(Stored data)
== Segment start ==
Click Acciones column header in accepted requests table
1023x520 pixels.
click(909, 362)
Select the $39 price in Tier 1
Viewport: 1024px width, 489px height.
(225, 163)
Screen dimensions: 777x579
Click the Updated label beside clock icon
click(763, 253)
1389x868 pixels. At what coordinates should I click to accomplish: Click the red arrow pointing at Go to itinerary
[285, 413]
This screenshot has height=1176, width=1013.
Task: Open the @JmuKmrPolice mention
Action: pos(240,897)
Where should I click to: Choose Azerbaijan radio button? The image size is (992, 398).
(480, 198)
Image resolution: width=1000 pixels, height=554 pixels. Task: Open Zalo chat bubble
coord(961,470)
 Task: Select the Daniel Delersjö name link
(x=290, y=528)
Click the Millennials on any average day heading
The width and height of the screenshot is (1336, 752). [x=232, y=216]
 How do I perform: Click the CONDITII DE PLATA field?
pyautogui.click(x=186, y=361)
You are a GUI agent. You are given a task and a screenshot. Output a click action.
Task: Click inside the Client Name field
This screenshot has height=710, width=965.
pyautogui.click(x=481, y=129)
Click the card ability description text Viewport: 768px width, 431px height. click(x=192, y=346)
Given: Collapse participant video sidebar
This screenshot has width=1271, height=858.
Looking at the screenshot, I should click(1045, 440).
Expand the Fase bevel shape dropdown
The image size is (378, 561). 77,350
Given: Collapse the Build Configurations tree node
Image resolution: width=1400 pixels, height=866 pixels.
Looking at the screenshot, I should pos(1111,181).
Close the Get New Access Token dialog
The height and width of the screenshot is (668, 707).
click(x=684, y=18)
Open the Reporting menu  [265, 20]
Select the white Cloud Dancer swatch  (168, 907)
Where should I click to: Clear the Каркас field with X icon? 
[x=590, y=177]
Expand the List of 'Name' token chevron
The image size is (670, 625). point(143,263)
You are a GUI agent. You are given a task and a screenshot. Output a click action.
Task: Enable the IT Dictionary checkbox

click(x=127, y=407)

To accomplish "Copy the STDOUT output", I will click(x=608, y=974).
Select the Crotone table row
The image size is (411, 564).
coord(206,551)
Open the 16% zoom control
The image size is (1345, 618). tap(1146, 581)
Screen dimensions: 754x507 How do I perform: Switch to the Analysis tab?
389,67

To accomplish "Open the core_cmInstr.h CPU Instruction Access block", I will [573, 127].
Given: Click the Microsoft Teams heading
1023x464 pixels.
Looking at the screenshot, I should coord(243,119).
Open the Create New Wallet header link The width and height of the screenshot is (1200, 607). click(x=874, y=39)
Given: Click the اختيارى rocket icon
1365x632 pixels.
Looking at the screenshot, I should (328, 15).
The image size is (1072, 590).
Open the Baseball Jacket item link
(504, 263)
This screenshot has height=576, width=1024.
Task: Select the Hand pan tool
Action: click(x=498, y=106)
== Segment end ==
Each line of the data above must be restated word for word.

Click Acciones column header in accepted requests table
1023x520 pixels.
click(909, 362)
Select the $39 price in Tier 1
Viewport: 1024px width, 489px height.
(225, 163)
Screen dimensions: 777x579
Click the Updated label beside clock icon
click(763, 253)
1389x868 pixels. At what coordinates should I click to accomplish: Click the red arrow pointing at Go to itinerary
[285, 413]
This screenshot has height=1176, width=1013.
Task: Open the @JmuKmrPolice mention
Action: pos(240,897)
Where should I click to: Choose Azerbaijan radio button? The image size is (992, 398).
(480, 198)
Image resolution: width=1000 pixels, height=554 pixels. Task: Open Zalo chat bubble
coord(961,470)
 Task: Select the Daniel Delersjö name link
(x=290, y=528)
Click the Millennials on any average day heading
The width and height of the screenshot is (1336, 752). [x=232, y=216]
 How do I perform: Click the CONDITII DE PLATA field?
pyautogui.click(x=186, y=361)
You are a GUI agent. You are given a task and a screenshot. Output a click action.
Task: Click inside the Client Name field
This screenshot has height=710, width=965.
pyautogui.click(x=481, y=129)
Click the card ability description text Viewport: 768px width, 431px height. click(x=192, y=346)
Given: Collapse participant video sidebar
This screenshot has width=1271, height=858.
Looking at the screenshot, I should click(1045, 440).
Expand the Fase bevel shape dropdown
The image size is (378, 561). 77,350
Given: Collapse the Build Configurations tree node
Image resolution: width=1400 pixels, height=866 pixels.
Looking at the screenshot, I should pos(1111,181).
Close the Get New Access Token dialog
The height and width of the screenshot is (668, 707).
click(x=684, y=18)
Open the Reporting menu  [265, 20]
Select the white Cloud Dancer swatch  (168, 907)
Where should I click to: Clear the Каркас field with X icon? 
[x=590, y=177]
Expand the List of 'Name' token chevron
The image size is (670, 625). point(143,263)
You are a GUI agent. You are given a task and a screenshot. Output a click action.
Task: Enable the IT Dictionary checkbox

click(x=127, y=407)

To accomplish "Copy the STDOUT output", I will click(x=608, y=974).
Select the Crotone table row
The image size is (411, 564).
coord(206,551)
Open the 16% zoom control
The image size is (1345, 618). tap(1146, 581)
Screen dimensions: 754x507 How do I perform: Switch to the Analysis tab?
389,67

To accomplish "Open the core_cmInstr.h CPU Instruction Access block", I will [573, 127].
Given: Click the Microsoft Teams heading
1023x464 pixels.
Looking at the screenshot, I should coord(243,119).
Open the Create New Wallet header link The width and height of the screenshot is (1200, 607). click(x=874, y=39)
Given: Click the اختيارى rocket icon
1365x632 pixels.
Looking at the screenshot, I should (328, 15).
The image size is (1072, 590).
Open the Baseball Jacket item link
(504, 263)
This screenshot has height=576, width=1024.
Task: Select the Hand pan tool
Action: click(x=498, y=106)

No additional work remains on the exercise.